[DTrace-devel] [PATCH] Fix size of string data in the trace output buffer

Eugene Loh eugene.loh at oracle.com
Tue Sep 7 21:49:12 PDT 2021


I guess this is okay, particularly since we'll probably be revisiting 
all this soon anyhow if/when the length prefix is removed.  So:
     Reviewed-by: Eugene Loh <eugene.loh at oracle.com>
but questions/comments below.

To start with, isn't there a common case where the source is already a 
"limited" string, in which case one can just do a single straight copy, 
length prefix and all?

Also, does dt_cg_store_var() have the same issues?

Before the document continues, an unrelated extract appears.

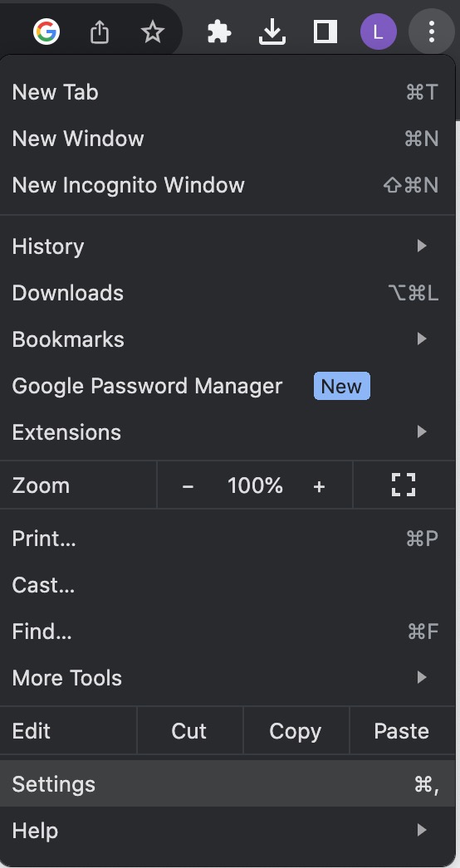Open a New Incognito Window
The image size is (460, 868).
tap(228, 185)
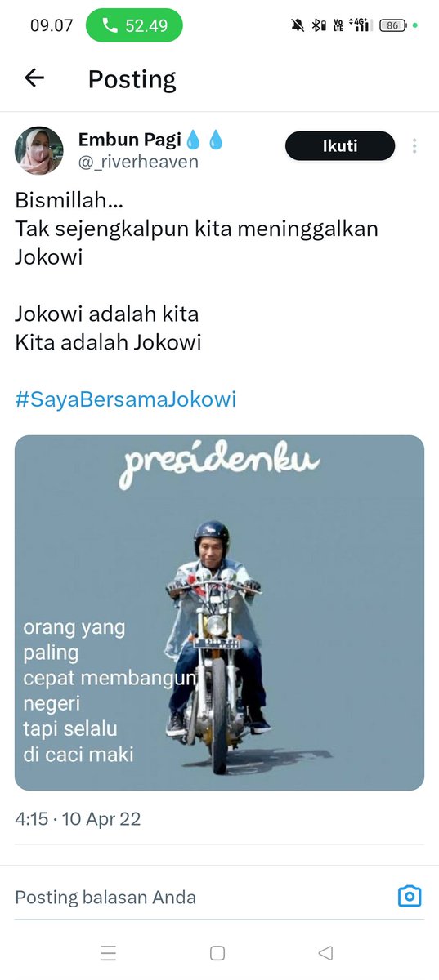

On 9/7/21 8:37 PM, Kris Van Hees wrote:
> The size of string data items in the trace output buffer was not taking
> into account that we use a 2-byte length prefix and it also did not
> include the terminating NUL byte.
>
> Signed-off-by: Kris Van Hees <kris.van.hees at oracle.com>
> ---
>   libdtrace/dt_cg.c                         | 27 +++++++++++++++--------
>   test/unittest/codegen/tst.str_data_size.d | 21 ++++++++++++++++++
>   test/unittest/codegen/tst.str_data_size.r |  4 ++++
>   3 files changed, 43 insertions(+), 9 deletions(-)
>   create mode 100644 test/unittest/codegen/tst.str_data_size.d
>   create mode 100644 test/unittest/codegen/tst.str_data_size.r
>
> diff --git a/libdtrace/dt_cg.c b/libdtrace/dt_cg.c
> index a8756581..acb7c6fa 100644
> --- a/libdtrace/dt_cg.c
> +++ b/libdtrace/dt_cg.c
> @@ -939,39 +939,48 @@ dt_cg_store_val(dt_pcb_t *pcb, dt_node_t *dnp, dtrace_actkind_t kind,
>   		int		reg = dt_regset_alloc(drp);
>   
>   		off = dt_rec_add(pcb->pcb_hdl, dt_cg_fill_gap, kind,
> -				 size, 1, pfp, arg);
> +				 size + DT_STRLEN_BYTES + 1, 1, pfp, arg);
>   
>   		/*
>   		 * Retrieve the length of the string, limit it to the maximum
> -		 * string size, and adjust for the terminating NUL byte and the
> -		 * length prefix.
> +		 * string size, and store it in the buffer at [%r9 + off].
>   		 */
>   		dt_cg_strlen(dlp, drp, reg, dnp->dn_reg);
>   		emit(dlp,  BPF_BRANCH_IMM(BPF_JLT, reg, size, size_ok));

Okay, though LT->LE probably makes more sense.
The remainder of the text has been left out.